We see that the average budget of a movie is $35,589,876 while the median budget is significantly lower at $20,500,000. The smallest movie budget was $3000 while the largest was $356,000,000.
We see that the average gross of a movie is $78,500,541 while the median gross is significantly lower at $20,205,757. The smallest movie gross was $309 while the largest was $2,847,246,203.
We can construct an estimation of the profit as the movie’s gross minus its budget. However since gross tracks the US domestic gross rather than the global, this is more of an estimation than an exact number. We see that the average profit of a movie is $67,065,821 while the median gross is significantly lower at $13,766,118. The biggest movie loss was $158,031,147 while the largest gain was $2,610,246,203
mean(movies$runtime, na.rm =TRUE)
[1] 107.2616
quantile(movies$runtime, na.rm =TRUE)
0% 25% 50% 75% 100%
55 95 104 116 366
sd(movies$runtime, na.rm =TRUE)
[1] 18.58125
The average length of a movie was 107.2616 minutes, while the median was lower at 104 minutes. The shortest movie was 55 minutes, and the longest was 366.

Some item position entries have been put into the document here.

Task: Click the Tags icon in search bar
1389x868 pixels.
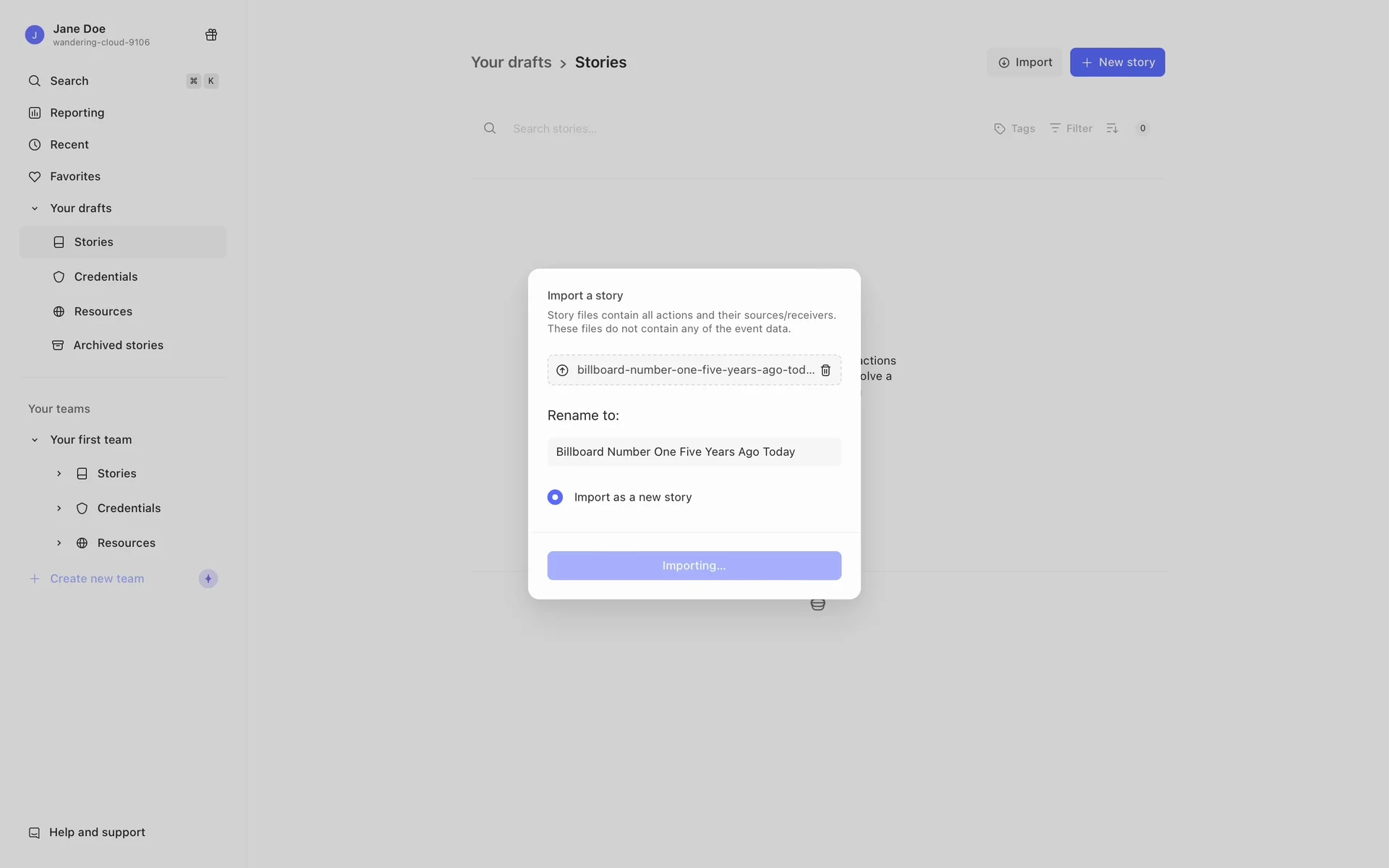Action: pyautogui.click(x=1000, y=129)
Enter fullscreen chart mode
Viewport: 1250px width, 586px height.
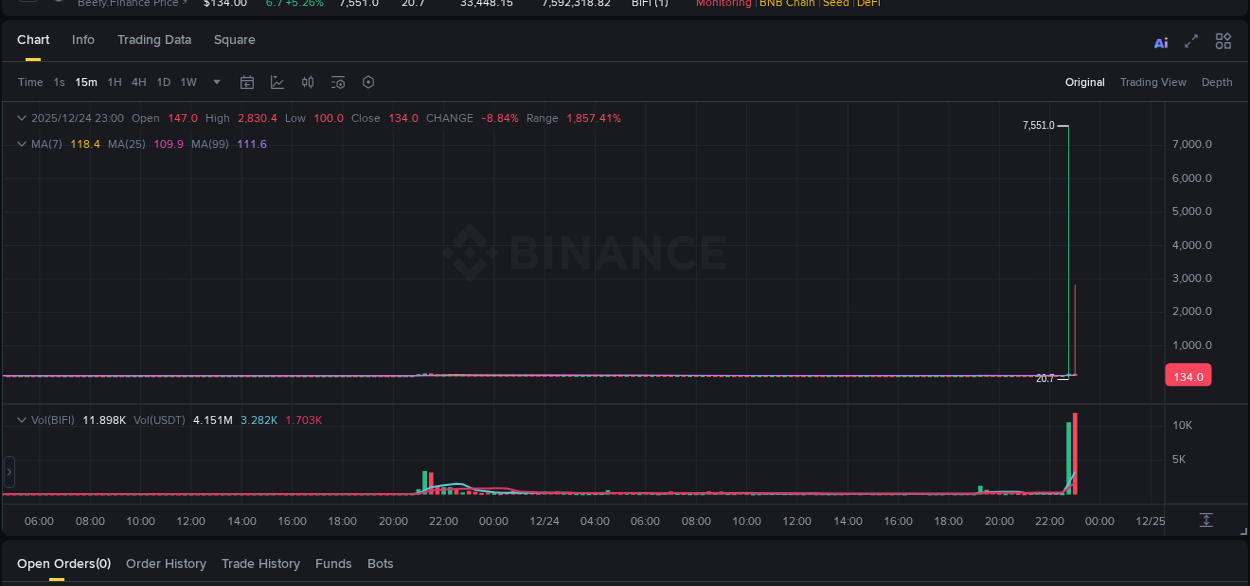(1191, 41)
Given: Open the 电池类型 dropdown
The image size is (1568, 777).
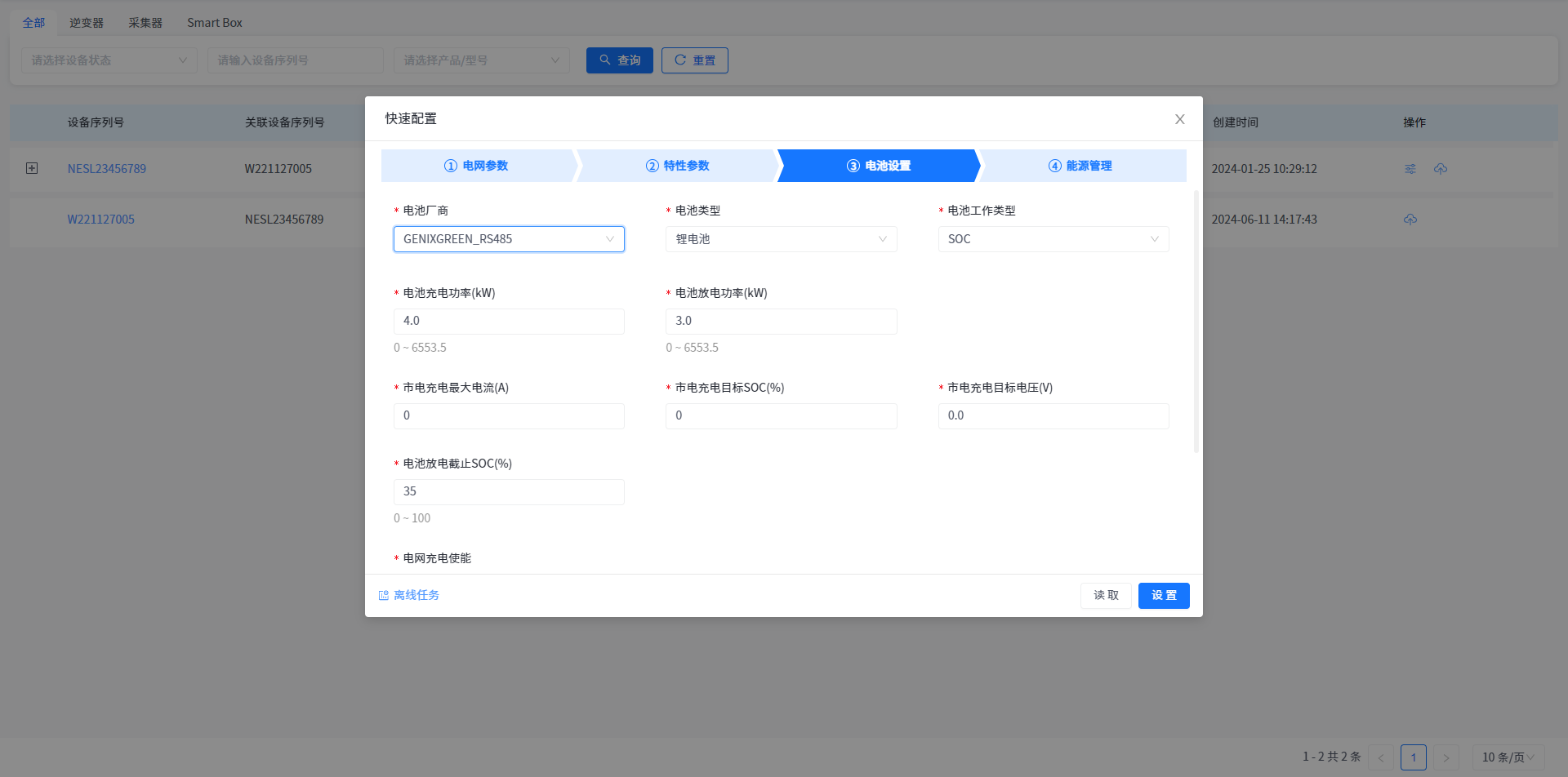Looking at the screenshot, I should 781,239.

Potential Research Questions
One potentially interesting research question would be to see how the profit of movies has changed over time. For instance, services like Netflix might be making seeing a movie less appealing to viewers, so the total box office returns of movies may be going down with time.
We could also try to see how well the rating of a movie correlates to various factors. For instance, do movies with bigger budgets generally have higher ratings? How about movies with bigger gross’s? How have the ratings of the top 200 movies changed over time? Are longer movies generally better than shorter movies?
Lastly, we could see how much of a factor “name recognition” plays in the success of a movie. For instance, we could take the top 10 most common directors (or writers or stars) and see how well their movies were rated compared to the rest.